HD double projection video installation, colour
edition of 5 + 1 AP
He doesn’t know you don’t love him is a double projection video installation that explores the relationship between drama and performance, ideology and subjectivity through the acting exercises developed by Sanford Meisner.
It was originally shown under the title Living truthfully under imaginary circumstances that also included two monitors displaying archival footage of Meisner and excerpts of Hollywood movies featuring actors trained according to his method.
Meisner’s techniques paradoxically deploy an unnatural training routine of intense repetition and observational feedback to stimulate ‘authentic’ emotion and spontaneity in performance. They remain highly influential on American cinema and drama today.
The installation interrogates the meaning of ‘emotional truthfulness’ in post-modern naturalism and its blurring of the distinction between dramatic artifice and seemingly ‘primal’, ‘human’ impulses, whilst simultaneously foregrounding the hypnotic, open-ended, and affective force of Meisner’s method.
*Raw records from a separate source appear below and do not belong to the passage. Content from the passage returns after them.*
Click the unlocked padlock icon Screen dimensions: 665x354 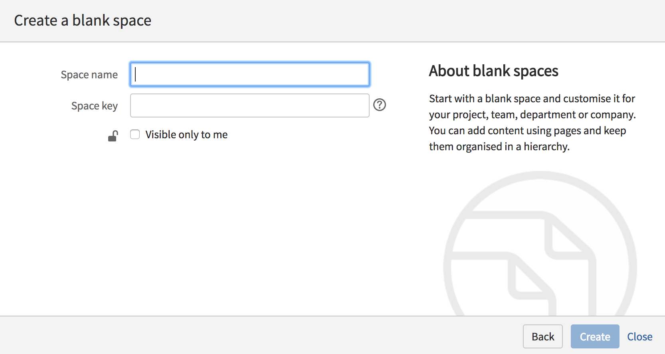113,136
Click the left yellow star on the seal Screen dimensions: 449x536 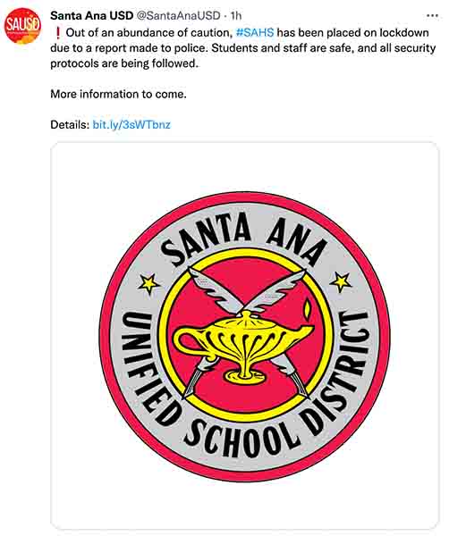point(148,283)
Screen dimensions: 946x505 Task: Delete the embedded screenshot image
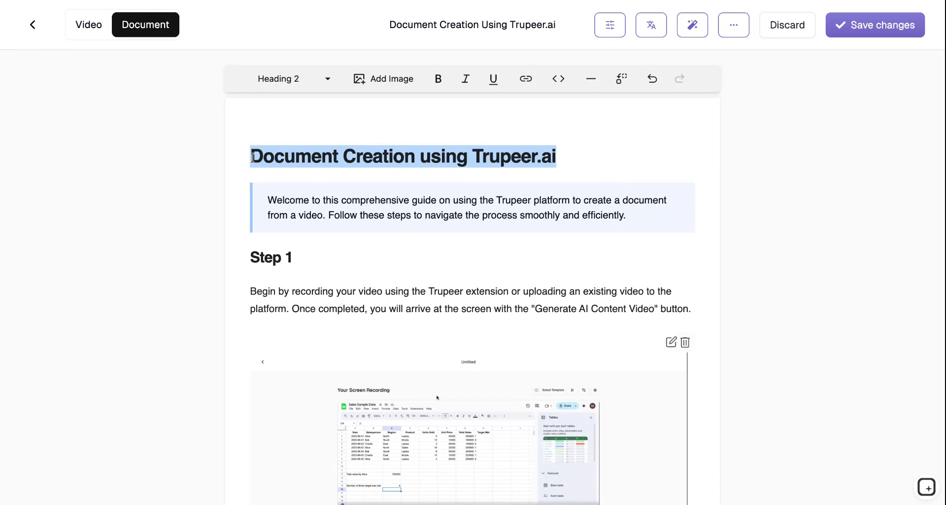(684, 342)
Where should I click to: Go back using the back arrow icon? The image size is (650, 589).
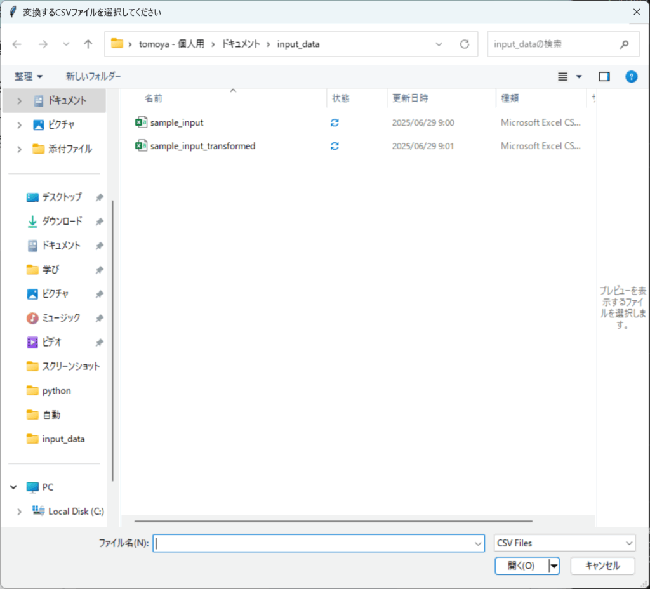click(17, 44)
German-born Anja Kirschner and Greek-born David Pano (both now live and work in London) have been collaborating on dense, conceptual projects, spanning multiple genres, since the mid-2000s. Using computer-generated imagery, video, and installation, the duo examines how various technologies—motion capture, currency, routinization, and others—change the ways in which we perceive the world, other people, popular culture, history, and literary tropes. The duo is particularly interested in the nature of performance, use of surrogates and actors, as well as narrative construction on the whole.